/Action-Recognition-Study

a pytorch implementation of representative action models

Primary LanguagePython

Action Recognition Study

This repository contains a general implementation of 6 representative 2D and 3D approaches for action recognition including I3D [1], ResNet3D [2], S3D [3], R(2+1)D [4], TSN [5] and TAM [6].

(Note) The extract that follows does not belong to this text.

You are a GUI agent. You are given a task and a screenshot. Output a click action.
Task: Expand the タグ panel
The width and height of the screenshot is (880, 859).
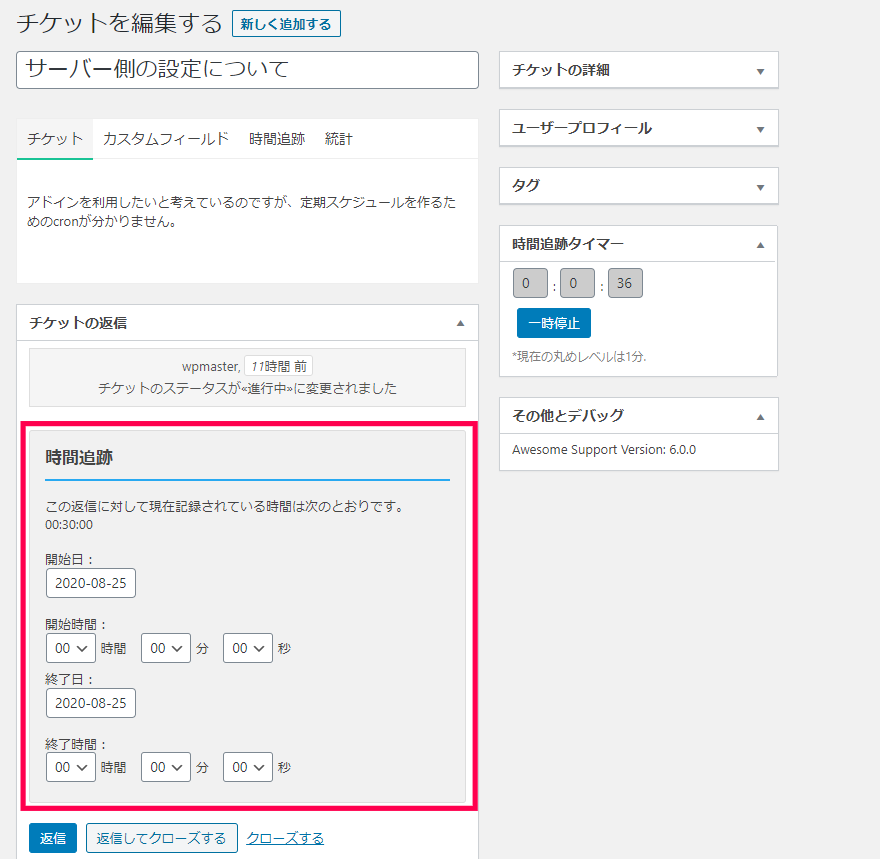pos(759,186)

1. Joao Carreira and Andrew Zisserman. Quo vadis, action recognition? a new model and the kinetics dataset. In proceedings
of the IEEE Conference on Computer Vision and Pattern Recognition, pages 6299–6308, 2017

2. Kensho Hara, Hirokatsu Kataoka, and Yutaka Satoh. Can Spatiotemporal 3D CNNs Retrace the History of 2D CNNs
and ImageNet? In The IEEE Conference on Computer Vision and Pattern Recognition (CVPR), June 2018.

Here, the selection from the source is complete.